Direction –
Reproduce the material below word for word, keeping every line unchanged.

----- Record list

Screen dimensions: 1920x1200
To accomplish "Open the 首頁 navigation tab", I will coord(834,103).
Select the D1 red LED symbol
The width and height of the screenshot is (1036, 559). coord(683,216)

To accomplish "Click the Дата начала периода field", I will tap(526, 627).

----------

Solved problem –
Screen dimensions: 1920x1200
To accomplish "Open the 首頁 navigation tab", I will coord(834,103).
Select the D1 red LED symbol
The width and height of the screenshot is (1036, 559). coord(683,216)

To accomplish "Click the Дата начала периода field", I will tap(526, 627).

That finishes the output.